### GIVEN REQUEST
Copy the following rows verbatim, line by line.

### Records from a data source
———

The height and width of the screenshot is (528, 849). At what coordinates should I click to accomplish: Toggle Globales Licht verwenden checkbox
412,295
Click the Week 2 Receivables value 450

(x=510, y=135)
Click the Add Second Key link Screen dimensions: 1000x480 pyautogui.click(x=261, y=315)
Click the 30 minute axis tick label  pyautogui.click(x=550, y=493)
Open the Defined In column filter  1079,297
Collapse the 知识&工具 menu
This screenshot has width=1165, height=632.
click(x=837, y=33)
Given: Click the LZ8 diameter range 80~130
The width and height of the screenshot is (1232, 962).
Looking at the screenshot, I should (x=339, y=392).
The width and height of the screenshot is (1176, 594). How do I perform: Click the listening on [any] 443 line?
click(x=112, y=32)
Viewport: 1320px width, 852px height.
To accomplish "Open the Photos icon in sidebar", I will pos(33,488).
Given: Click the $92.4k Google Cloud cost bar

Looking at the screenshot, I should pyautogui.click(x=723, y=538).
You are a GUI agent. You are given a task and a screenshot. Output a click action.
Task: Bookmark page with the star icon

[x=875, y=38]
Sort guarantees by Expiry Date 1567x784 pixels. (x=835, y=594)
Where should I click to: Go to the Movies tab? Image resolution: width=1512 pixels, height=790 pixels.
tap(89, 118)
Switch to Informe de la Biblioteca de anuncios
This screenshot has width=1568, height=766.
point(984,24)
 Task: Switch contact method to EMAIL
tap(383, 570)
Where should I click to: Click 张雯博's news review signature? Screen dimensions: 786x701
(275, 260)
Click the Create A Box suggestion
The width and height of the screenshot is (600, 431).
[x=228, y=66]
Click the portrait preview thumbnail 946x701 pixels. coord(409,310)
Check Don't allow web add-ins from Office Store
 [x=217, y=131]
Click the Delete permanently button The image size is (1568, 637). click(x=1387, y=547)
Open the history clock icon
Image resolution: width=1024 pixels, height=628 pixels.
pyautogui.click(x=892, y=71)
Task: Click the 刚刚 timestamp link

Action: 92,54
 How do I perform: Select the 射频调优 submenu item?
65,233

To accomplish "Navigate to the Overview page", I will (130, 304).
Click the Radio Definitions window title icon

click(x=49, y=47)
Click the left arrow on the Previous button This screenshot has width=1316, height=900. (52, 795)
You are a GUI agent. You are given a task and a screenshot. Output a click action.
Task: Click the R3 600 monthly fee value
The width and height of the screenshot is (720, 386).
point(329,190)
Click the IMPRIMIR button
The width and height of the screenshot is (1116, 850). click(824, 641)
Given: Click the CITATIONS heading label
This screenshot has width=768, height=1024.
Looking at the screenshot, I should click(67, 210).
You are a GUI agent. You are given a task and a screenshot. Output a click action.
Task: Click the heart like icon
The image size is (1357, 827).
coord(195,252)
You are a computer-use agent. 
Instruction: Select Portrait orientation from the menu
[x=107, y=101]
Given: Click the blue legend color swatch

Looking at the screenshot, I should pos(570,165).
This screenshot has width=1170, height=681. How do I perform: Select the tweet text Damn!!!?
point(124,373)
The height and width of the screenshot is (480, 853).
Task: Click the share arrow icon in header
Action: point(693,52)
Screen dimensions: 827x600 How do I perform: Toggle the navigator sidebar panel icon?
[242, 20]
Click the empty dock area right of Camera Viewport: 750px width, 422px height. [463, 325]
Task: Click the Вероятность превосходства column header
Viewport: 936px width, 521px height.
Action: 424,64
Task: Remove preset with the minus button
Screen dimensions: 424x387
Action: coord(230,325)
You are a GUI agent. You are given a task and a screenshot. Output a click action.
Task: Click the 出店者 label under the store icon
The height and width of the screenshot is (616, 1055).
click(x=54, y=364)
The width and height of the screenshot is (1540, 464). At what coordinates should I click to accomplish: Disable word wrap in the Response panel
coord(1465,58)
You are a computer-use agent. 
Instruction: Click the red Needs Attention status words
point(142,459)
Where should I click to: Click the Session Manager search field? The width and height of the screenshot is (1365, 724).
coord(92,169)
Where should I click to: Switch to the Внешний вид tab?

———

### TASK OUTPUT
The height and width of the screenshot is (528, 849). At what coordinates should I click to accomplish: Toggle Globales Licht verwenden checkbox
412,295
Click the Week 2 Receivables value 450

(x=510, y=135)
Click the Add Second Key link Screen dimensions: 1000x480 pyautogui.click(x=261, y=315)
Click the 30 minute axis tick label  pyautogui.click(x=550, y=493)
Open the Defined In column filter  1079,297
Collapse the 知识&工具 menu
This screenshot has width=1165, height=632.
click(x=837, y=33)
Given: Click the LZ8 diameter range 80~130
The width and height of the screenshot is (1232, 962).
Looking at the screenshot, I should (x=339, y=392).
The width and height of the screenshot is (1176, 594). How do I perform: Click the listening on [any] 443 line?
click(x=112, y=32)
Viewport: 1320px width, 852px height.
To accomplish "Open the Photos icon in sidebar", I will pos(33,488).
Given: Click the $92.4k Google Cloud cost bar

Looking at the screenshot, I should pyautogui.click(x=723, y=538).
You are a GUI agent. You are given a task and a screenshot. Output a click action.
Task: Bookmark page with the star icon

[x=875, y=38]
Sort guarantees by Expiry Date 1567x784 pixels. (x=835, y=594)
Where should I click to: Go to the Movies tab? Image resolution: width=1512 pixels, height=790 pixels.
tap(89, 118)
Switch to Informe de la Biblioteca de anuncios
This screenshot has width=1568, height=766.
point(984,24)
 Task: Switch contact method to EMAIL
tap(383, 570)
Where should I click to: Click 张雯博's news review signature? Screen dimensions: 786x701
(275, 260)
Click the Create A Box suggestion
The width and height of the screenshot is (600, 431).
[x=228, y=66]
Click the portrait preview thumbnail 946x701 pixels. coord(409,310)
Check Don't allow web add-ins from Office Store
 [x=217, y=131]
Click the Delete permanently button The image size is (1568, 637). click(x=1387, y=547)
Open the history clock icon
Image resolution: width=1024 pixels, height=628 pixels.
pyautogui.click(x=892, y=71)
Task: Click the 刚刚 timestamp link

Action: 92,54
 How do I perform: Select the 射频调优 submenu item?
65,233

To accomplish "Navigate to the Overview page", I will (130, 304).
Click the Radio Definitions window title icon

click(x=49, y=47)
Click the left arrow on the Previous button This screenshot has width=1316, height=900. (52, 795)
You are a GUI agent. You are given a task and a screenshot. Output a click action.
Task: Click the R3 600 monthly fee value
The width and height of the screenshot is (720, 386).
point(329,190)
Click the IMPRIMIR button
The width and height of the screenshot is (1116, 850). click(824, 641)
Given: Click the CITATIONS heading label
This screenshot has width=768, height=1024.
Looking at the screenshot, I should click(67, 210).
You are a GUI agent. You are given a task and a screenshot. Output a click action.
Task: Click the heart like icon
The image size is (1357, 827).
coord(195,252)
You are a computer-use agent. 
Instruction: Select Portrait orientation from the menu
[x=107, y=101]
Given: Click the blue legend color swatch

Looking at the screenshot, I should pos(570,165).
This screenshot has width=1170, height=681. How do I perform: Select the tweet text Damn!!!?
point(124,373)
The height and width of the screenshot is (480, 853).
Task: Click the share arrow icon in header
Action: point(693,52)
Screen dimensions: 827x600 How do I perform: Toggle the navigator sidebar panel icon?
[242, 20]
Click the empty dock area right of Camera Viewport: 750px width, 422px height. [463, 325]
Task: Click the Вероятность превосходства column header
Viewport: 936px width, 521px height.
Action: 424,64
Task: Remove preset with the minus button
Screen dimensions: 424x387
Action: coord(230,325)
You are a GUI agent. You are given a task and a screenshot. Output a click action.
Task: Click the 出店者 label under the store icon
The height and width of the screenshot is (616, 1055).
click(x=54, y=364)
The width and height of the screenshot is (1540, 464). At what coordinates should I click to accomplish: Disable word wrap in the Response panel
coord(1465,58)
You are a computer-use agent. 
Instruction: Click the red Needs Attention status words
point(142,459)
Where should I click to: Click the Session Manager search field? The width and height of the screenshot is (1365, 724).
coord(92,169)
Where should I click to: Switch to the Внешний вид tab?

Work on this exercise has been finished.